In a retrospective study of 353 patients with HCV-related cirrhosis, the HCC incidence in patients with a genotype 3 infection was significantly higher than for other HCV genotypes, with 44% of patients with a genotype 3 infection and cirrhosis developing HCC and a 5-year occurrence rate of HCC of 34%.[10] In a large multicenter retrospective study, genotype 3 infection was associated with a higher risk for HCC (HR of 2.08 compared with non-3 genotype) and mortality from all-causes (HR of 2.68 compared with non-3 genotype).[14] In a retrospective cohort study of ∼110,000 U.S. Veterans with HCV infection, genotype 3 was associated with a significantly higher risk of developing cirrhosis and HCC compared with genotype 1 infection.[11] In our study, the 5-year occurrence rate of HCC in patients with a genotype 3 infection was 13.6%, with a 5-year overall mortality rate of 8.9%. Identified risk factor for the development of HCC included older age, cirrhosis, alcohol consumption >40 g/day, achievement of SVR, and low platelet counts. However, on multivariate analysis, only liver cirrhosis at inclusion into the study was identified as an independent risk factor for the development of HCC in patients with a genotype 3 infection. This result of our multivariate analysis might be related to an insufficient sample size (n = 78), and larger, multicenter studies are needed to confirm risk factors associated with the development of HCC in patients with a genotype 3 HCV infection. The mechanism of HCC development in individuals with a genotype 3 infection is currently unknown. However, there is evidence for oxidative stress, lipid peroxidation, and pathways involved in steatogenesis, such as SREBP or FAS activation, contributing to hepatocarcinogenesis.[30-32]

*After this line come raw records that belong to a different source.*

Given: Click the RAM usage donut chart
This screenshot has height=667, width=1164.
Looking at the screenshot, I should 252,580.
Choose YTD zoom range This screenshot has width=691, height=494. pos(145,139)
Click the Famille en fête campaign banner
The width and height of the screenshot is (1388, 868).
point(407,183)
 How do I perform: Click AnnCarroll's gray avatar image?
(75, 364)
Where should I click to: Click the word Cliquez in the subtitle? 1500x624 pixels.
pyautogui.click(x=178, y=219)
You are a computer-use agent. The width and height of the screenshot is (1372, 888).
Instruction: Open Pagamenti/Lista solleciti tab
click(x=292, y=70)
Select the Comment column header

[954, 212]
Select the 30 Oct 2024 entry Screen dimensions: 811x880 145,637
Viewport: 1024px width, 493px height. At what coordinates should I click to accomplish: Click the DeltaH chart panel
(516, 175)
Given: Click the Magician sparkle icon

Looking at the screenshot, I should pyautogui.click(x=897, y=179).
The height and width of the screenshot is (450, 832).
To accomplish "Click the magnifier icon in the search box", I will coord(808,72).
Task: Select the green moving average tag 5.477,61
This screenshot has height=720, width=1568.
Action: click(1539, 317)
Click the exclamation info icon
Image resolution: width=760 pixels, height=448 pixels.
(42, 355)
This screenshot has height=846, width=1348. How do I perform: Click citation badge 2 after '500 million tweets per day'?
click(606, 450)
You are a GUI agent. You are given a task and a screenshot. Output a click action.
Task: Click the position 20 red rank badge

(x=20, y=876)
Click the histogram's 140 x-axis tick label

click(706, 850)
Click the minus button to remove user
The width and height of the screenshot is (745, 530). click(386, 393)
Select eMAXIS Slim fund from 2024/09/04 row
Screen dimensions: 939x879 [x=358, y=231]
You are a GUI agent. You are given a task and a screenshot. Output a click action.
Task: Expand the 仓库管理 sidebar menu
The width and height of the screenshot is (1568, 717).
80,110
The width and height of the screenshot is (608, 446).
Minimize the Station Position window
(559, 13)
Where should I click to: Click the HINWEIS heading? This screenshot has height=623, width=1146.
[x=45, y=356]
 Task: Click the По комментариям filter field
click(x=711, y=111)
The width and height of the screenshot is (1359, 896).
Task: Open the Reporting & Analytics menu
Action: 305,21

There are several limitations in our study, which need to be considered in the interpretation of results. Foremost, this is a retrospective, single-center study that limited comprehensive assessment of potential behavioral risk factors, duration of infection, actual amount of alcohol consumption, and response to antiviral treatment. In addition, our center is a tertiary referral center in the Gyeongnam Province, located on the southeast coast of Korea. Therefore, selection and referral bias might exist and our findings, such as the prevalence of HCV genotypes and potential risk factors for genotype 3 infection (ie, IVDU and tattoos), may not accurately represent the overall epidemiology of HCV in Korea. As an example, IVDU is not common in Korea. Our sample size of patients with a genotype 3 infection was relatively small compared with other reports from South Asian studies as genotype 3 infection tends to be low in high-income regions of Pacific Asia.

In conclusion, the prevalence of genotype 3 seems to be high in the Gyeongnam Province of Korea, especially in young individuals exposed to IVDU and tattooing, compared with those in other high-income Asian Pacific countries. The overall SVR rate was 75.6% in treatment-naive patients, which is similar to previously reported rates in South Asia and Western countries. The cumulative incidence of HCC at 5 years was 13.6%, and liver cirrhosis at enrollment into the study was an independent risk factor for HCC development. Further prospective studies are warranted to comprehensively understand the transmission routes and clinical features of genotype 3 infections in regions of low endemicity for genotype 3 HCV infections.